Brussels is gripped by a fierce debate over the fate of Europe's automotive industry.
According to Reuters, a draft proposal from the European Commission obtained by Reuters shows that the "Automotive Industry Action Plan" to be released on March 5 will launch a combination of measures: forcing an increase in the localization rate of electric vehicle batteries, accelerating the electrification of corporate fleets, exempting zero-emission heavy trucks from road charges, and exploring new models of car purchase subsidies.
The background of these measures is that the European electric vehicle market will see a 5.9% decline in sales in 2024. However, the draft has not yet been released, but it has already triggered a heated debate about "industrial protectionism" and "transformation costs."

On March 3, 2025, local time, in Brussels, Belgium, at the European Commission headquarters in Berlaymont, European Commission President Ursula von der Leyen gave a media interview after the strategic dialogue on the future of the European automotive industry.
According to the draft, the EU intends to issue an order to accelerate electrification for "company fleets" that account for 60% of the new car market, which is regarded by Julia Poliskanova, vehicle policy director of the think tank Transport & Environment, as "a real lever to pry the market". But at the same time, the lesson of Germany's sudden cancellation of car purchase subsidies last year, which caused a 27% drop in local electric vehicle sales, has made the industry full of doubts about the continuity of the policy. The Italian Automobile Industry Association ANFIA has publicly called for the cancellation of the 2025 carbon dioxide emissions penalty mechanism, saying that the threat of a 15 billion euro fine faced by automakers "is stifling innovation investment."

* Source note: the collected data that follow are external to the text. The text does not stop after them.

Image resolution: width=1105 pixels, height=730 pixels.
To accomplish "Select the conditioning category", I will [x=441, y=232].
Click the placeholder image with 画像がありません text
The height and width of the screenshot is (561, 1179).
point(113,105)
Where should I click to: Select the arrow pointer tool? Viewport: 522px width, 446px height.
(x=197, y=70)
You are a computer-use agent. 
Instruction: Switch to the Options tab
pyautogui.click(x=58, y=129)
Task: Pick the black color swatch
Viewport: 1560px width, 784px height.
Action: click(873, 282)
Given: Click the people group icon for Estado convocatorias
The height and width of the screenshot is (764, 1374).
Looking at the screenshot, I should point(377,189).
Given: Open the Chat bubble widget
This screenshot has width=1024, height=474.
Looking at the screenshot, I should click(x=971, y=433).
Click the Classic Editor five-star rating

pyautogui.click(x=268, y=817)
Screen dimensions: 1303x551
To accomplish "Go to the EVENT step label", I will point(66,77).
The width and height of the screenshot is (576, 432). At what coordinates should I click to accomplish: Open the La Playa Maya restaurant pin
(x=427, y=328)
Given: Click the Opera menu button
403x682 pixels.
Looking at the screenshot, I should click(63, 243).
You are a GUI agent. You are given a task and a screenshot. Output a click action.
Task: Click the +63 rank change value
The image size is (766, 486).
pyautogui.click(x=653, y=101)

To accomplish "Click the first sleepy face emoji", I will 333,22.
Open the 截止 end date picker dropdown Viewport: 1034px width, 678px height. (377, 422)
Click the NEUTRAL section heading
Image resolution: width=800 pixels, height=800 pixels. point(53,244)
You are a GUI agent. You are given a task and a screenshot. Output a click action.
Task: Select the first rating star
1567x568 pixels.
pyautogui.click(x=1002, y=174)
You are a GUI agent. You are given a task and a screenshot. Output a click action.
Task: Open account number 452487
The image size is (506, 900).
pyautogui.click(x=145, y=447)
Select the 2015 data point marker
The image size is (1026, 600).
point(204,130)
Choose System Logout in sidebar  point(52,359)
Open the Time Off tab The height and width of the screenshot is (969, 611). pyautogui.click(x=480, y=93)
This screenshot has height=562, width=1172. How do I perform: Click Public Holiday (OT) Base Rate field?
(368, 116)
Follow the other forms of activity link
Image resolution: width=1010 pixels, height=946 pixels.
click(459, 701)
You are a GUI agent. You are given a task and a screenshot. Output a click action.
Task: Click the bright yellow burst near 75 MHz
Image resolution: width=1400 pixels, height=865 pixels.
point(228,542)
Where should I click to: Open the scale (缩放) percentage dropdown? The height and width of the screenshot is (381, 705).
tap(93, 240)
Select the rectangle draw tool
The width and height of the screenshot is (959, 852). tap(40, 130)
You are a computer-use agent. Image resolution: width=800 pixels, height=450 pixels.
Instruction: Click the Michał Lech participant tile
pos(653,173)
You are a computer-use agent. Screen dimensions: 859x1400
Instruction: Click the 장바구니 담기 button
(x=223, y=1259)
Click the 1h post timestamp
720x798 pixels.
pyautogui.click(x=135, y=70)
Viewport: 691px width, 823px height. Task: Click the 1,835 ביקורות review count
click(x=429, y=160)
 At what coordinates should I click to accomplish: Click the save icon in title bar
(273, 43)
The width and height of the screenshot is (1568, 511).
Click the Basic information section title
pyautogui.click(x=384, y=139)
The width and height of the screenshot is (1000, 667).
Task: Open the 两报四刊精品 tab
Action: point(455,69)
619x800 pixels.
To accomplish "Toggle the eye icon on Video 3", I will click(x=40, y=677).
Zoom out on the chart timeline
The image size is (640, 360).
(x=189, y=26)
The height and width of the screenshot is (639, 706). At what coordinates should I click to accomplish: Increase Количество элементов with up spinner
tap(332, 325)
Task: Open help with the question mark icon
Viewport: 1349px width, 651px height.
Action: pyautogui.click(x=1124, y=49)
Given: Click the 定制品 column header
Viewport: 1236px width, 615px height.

"The cost of each power battery in Europe is 38% higher than in China." Data from consulting firm Benchmark Mineral Intelligence reveals one of the core reasons for Europe's slow electrification. The draft's clause on "European local content requirements for battery components" is seen as a defensive measure against China's supply chain advantages. However, CATL's Hungarian factory is about to start production, and Honeycomb Energy's German base has received EU subsidies - Europe's localization strategy relies on Chinese technology input.
More subtly, the draft allows foreign-funded enterprises to obtain support by cooperating with European companies. This "technology for market" model is quietly advancing in the cooperation between BMW and Great Wall's joint venture Beam Automotive, and Stellantis and Leapmotor.
When Chinese car companies' affordable electric cars began to land in European ports, a policy split emerged within the EU. France vigorously promoted the "Made in Europe" threshold and supported models below 20,000 euros such as Renault Dacia Spring, while Germany was worried that its local high-end brands would be affected and advocated resistance through a 45% tariff.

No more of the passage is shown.